Would you print the records below word for word, without the pictures?
****************************************
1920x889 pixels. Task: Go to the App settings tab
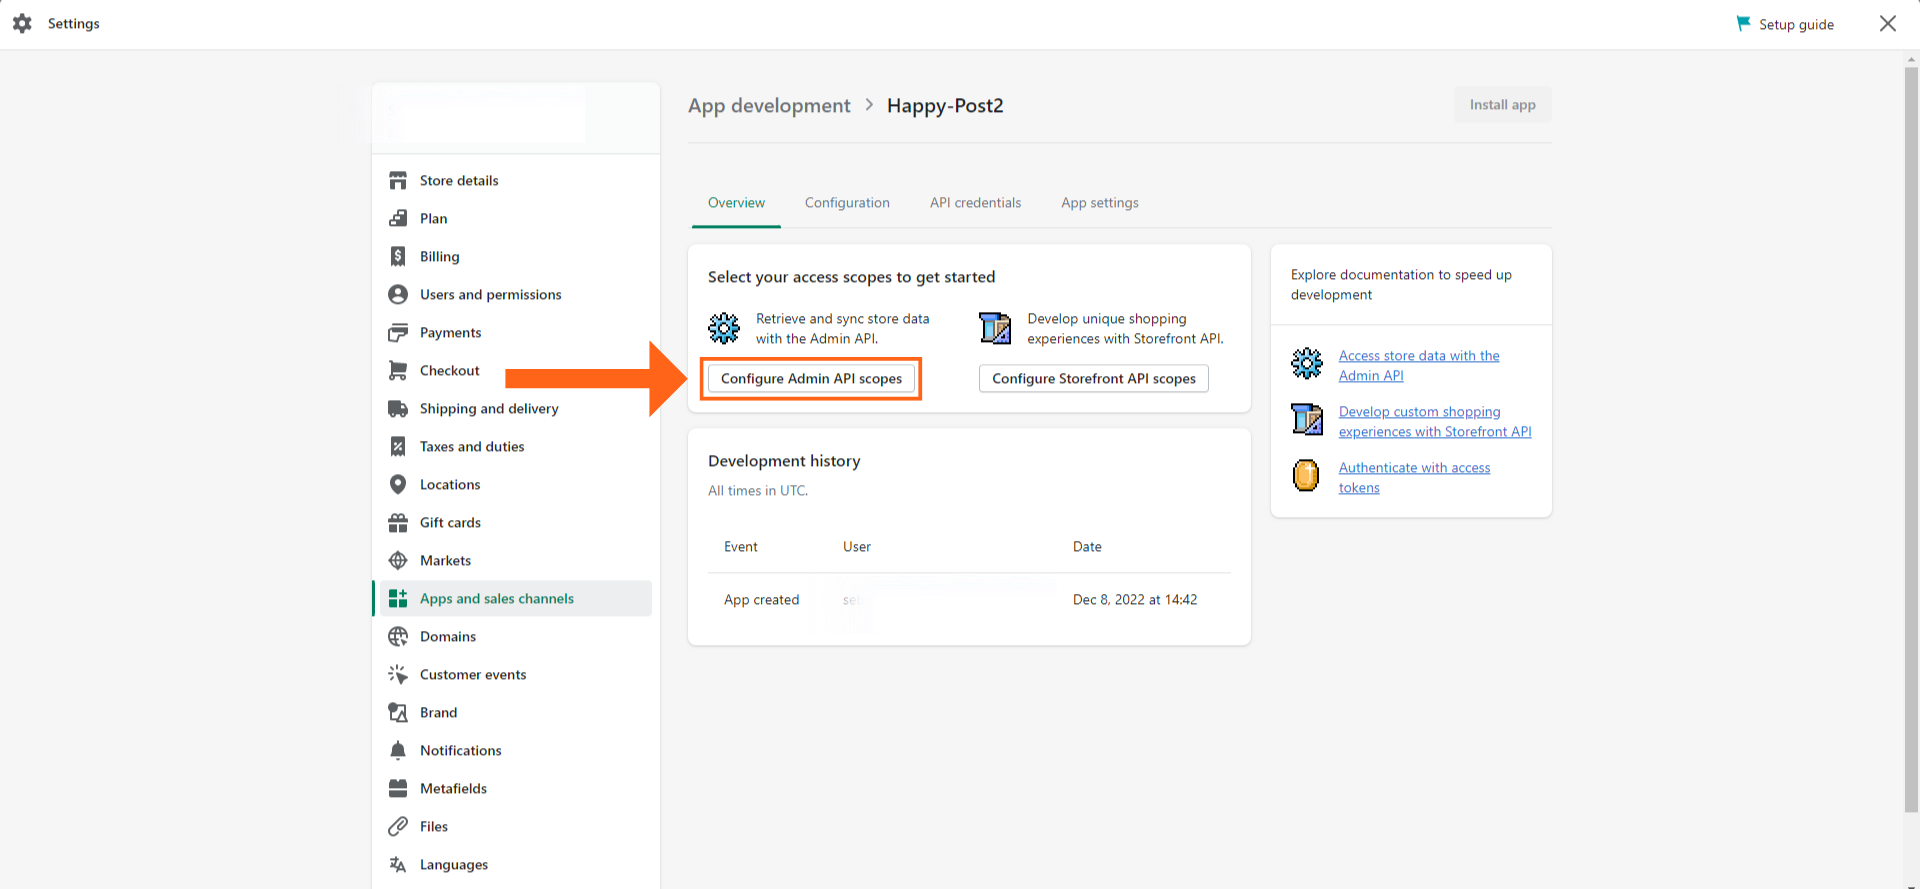point(1099,203)
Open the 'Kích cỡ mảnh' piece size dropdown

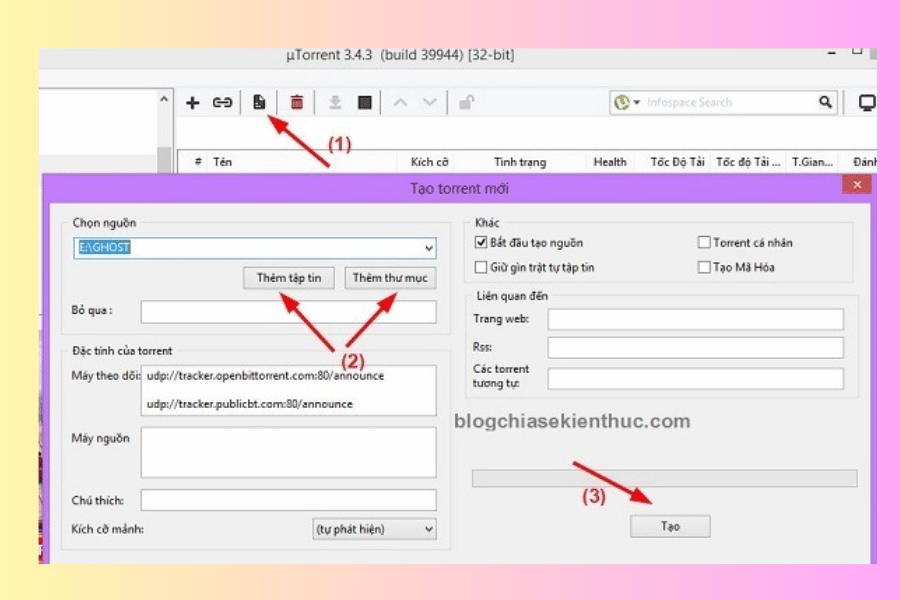point(429,529)
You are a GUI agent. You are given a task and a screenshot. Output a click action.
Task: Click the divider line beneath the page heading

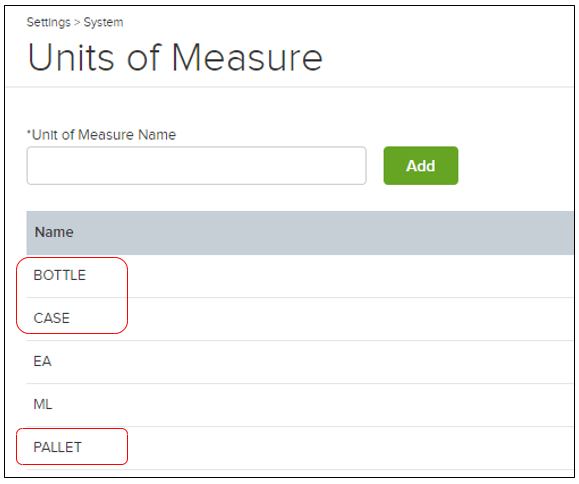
****************************************
▸ Response to this task:
1920x889 pixels. Task: Go to the App settings tab
point(1099,203)
Open the 'Kích cỡ mảnh' piece size dropdown

point(429,529)
You are a GUI agent. You are given a task and a screenshot. Output a click action.
Task: Click the divider line beneath the page heading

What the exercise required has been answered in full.